Here’s the Deal
Over the last four years, give or take a month or two, I’ve collected six white socks. “White” of some shade or another for which I have no “mates.” Or they have no mates. One has a red stripe on the toe, another has a green stripe. Yes, the stripes are the same color inside and outside – or outside and inside, but with socks, it is sometimes as impossible to tell in from out as left from right. One has no stripe but a grey heel, another has a white heel but a grey toe. Two are plain. These plain ones, with no stripe or reinforcing of toe or heel in a snazzy off-color – two-tone as it were – are, by laws governing socks, still “white” socks. The all-white socks do have a textured weave on the ankle that distinguishes them from each other, and ignoring stripes and heels, from every other one of these six unmatched beauties.

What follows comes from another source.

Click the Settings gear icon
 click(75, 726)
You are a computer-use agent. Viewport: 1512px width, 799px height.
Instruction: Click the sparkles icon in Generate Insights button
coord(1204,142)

Why have I saved them? For the very same reason everyone saves unmated socks – we are possessed of a strong but nonetheless futile belief that the missing mate will show up sometime later and a happy reunion will take place. We persist in this belief in spite of a lifetime of experience suggesting otherwise.

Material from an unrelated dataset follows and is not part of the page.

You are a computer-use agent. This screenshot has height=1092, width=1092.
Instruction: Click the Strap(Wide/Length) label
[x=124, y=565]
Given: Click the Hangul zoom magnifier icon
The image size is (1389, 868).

Our washer and dryer are very well-behaved. They do not wantonly swallow, or otherwise digest odd socks, an occasional pair of dainty briefs, handkerchiefs, or bathroom area rugs. I cannot in fact recall the exact times these unmated socks showed up. In fact, I can’t say for sure I was the one folding and discovering any of these loners. We are a shared responsibility family, so washing drying, and folding are like as not to be done by one spouse as the other. We do draw the line at put-away except for common items like towels, linens, tablecloths and so on. Dresser drawers are for some reason sovereign territory. Please don’t ask me to deduce a reason or assess virtue here, it’s simply fact.
One thinks on first discovery perhaps the laundry basket wasn’t completely emptied. Or that in tossing dirty socks into the laundry basket, something less than the skills of Michael Jordan were on display. Or maybe there were two loads of whites and previously happily-mated socks were in separate wash loads, separate dryer loads and perhaps one load still has not crossed the laundry day finish-line.

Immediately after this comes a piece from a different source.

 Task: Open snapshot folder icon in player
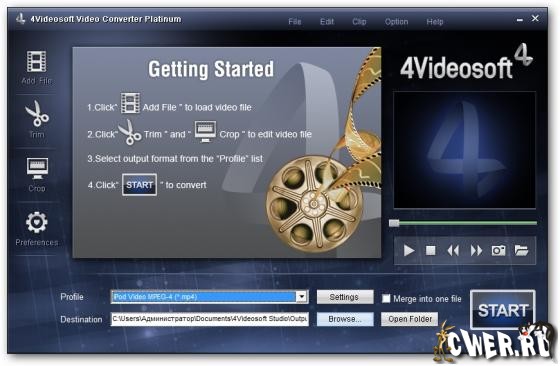[x=521, y=251]
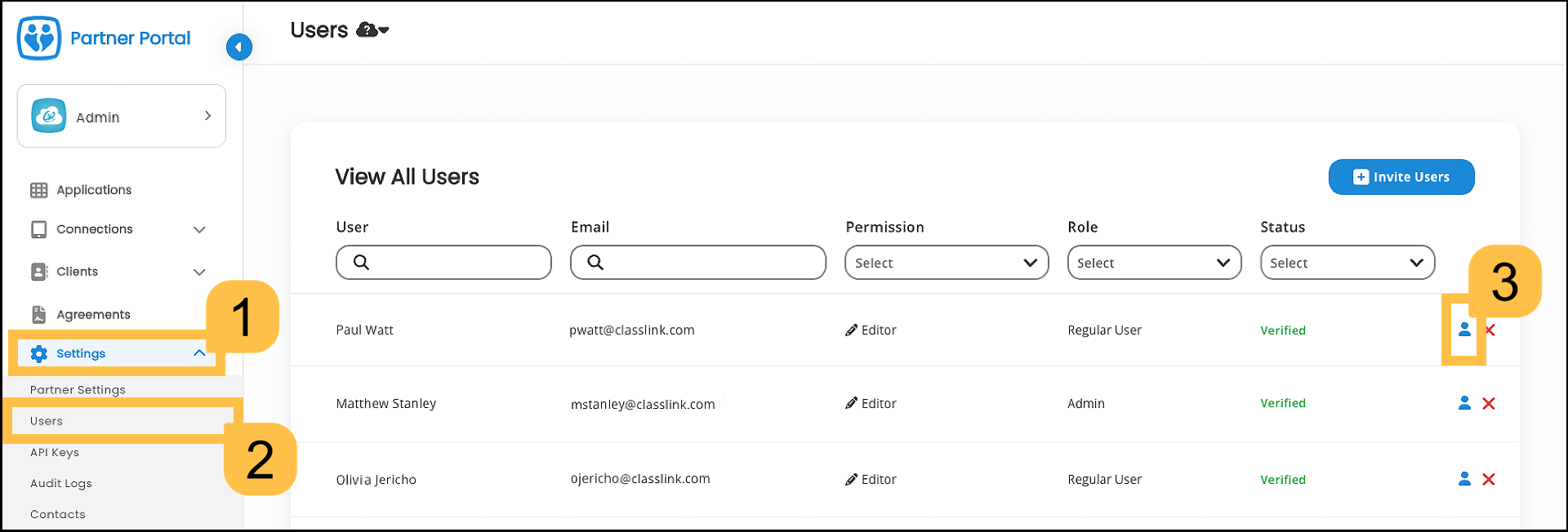Viewport: 1568px width, 532px height.
Task: Go to Audit Logs under Settings
Action: click(x=61, y=483)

But the missing mate doesn’t show up. The singleton goes into the “sock” drawer, always conspicuous in that it is not – depending on your sock-drawer style – mated and folded longwise once and stacked into the drawer, or a favorite of mine but reserved for dress socks, rolled into a ball and more-or-less sealed inside one of the pair. After a couple of months and after filing a missing-sock report with the laundry police, the singleton moves to the bottom drawer – the one where the t-shirts you really need to throw away but are saving for the day you repaint the dining room are kept with the jeans too loose – good for you! – or too tight, but in “reserve” against the vagaries of middle-age waistline ebb and flow.
I said six socks? Seven. One more falls into the “white” group but it is gray. Not a “sweat sock” – remember sweat socks? – but close. Not hard gray, but soft and at first glance it looks white. A classy sock, but presently a loner.
I buy socks all at once. And not that often. I can’t imagine buying six – excuse me seven – different styles of white socks. Not in four years. I have some socks older than my son, who has now a son of his own. And I presume, though we’ve never discussed this highly personal subject, a “special” place in his sock drawer for orphaned socks. Mine are still serviceable and not in that “old guy” kind of way. I mean they are really almost new.
So, I don’t know where these socks came from, really. Like they snuck into the laundry room one day when no one was standing guard? They are strays off the street? I’m not certain. I do not believe I bought every one of them.
This morning I brought these mismatches to my office, ostensibly to cut them into nice soft rags for my garage messes. Wait. These are good socks. If you cut them, they start shedding little sock balls everywhere. That won’t do. Won’t do to use them whole – can’t have Lester from next door come over and catch me with my hand inside a sock wiping oil off the lawn mower cowl. I can hear his jeering comments about “playing hand puppets.” Rather not have to deal with that.
Great idea. A ton of yard work today, and since I’ll be wearing steel-toed boots because part of that work is wrangling the lawn mower around the yard, I can do this. Underneath my boots the fashion police, not seeing them, will not have grounds to make an arrest. The Missus is a high-ranking officer in said fashion-police and I am informed that whether I believe it or not I must dress appropriately even and especially working around the yard. Who can see what I have on under my boots? No one. I’ll wear two of these stray socks under my work boots clomping around the yard. When done and getting ready for that pre-dinner shower, I’ll just toss those socks in the trash. Every bit as good a use as wiping motor-oil drips or swiping English Walnut stain or imparting a thin oil sheen to every pair of pliers in the pliers drawer in that semi-annual maintenance event.
Three weekends, and I’ve given the socks an honorable send-off to the discard heap – one last use as they were intended. I seriously doubt they will know or care that they are mismatched.
Who wants to make a bet that four weeks from now another stray white sock will show up? Likely matching one of the six I ceremoniously retired.
Oh, I’m keeping the gray one. I’d really like to see the mate show up.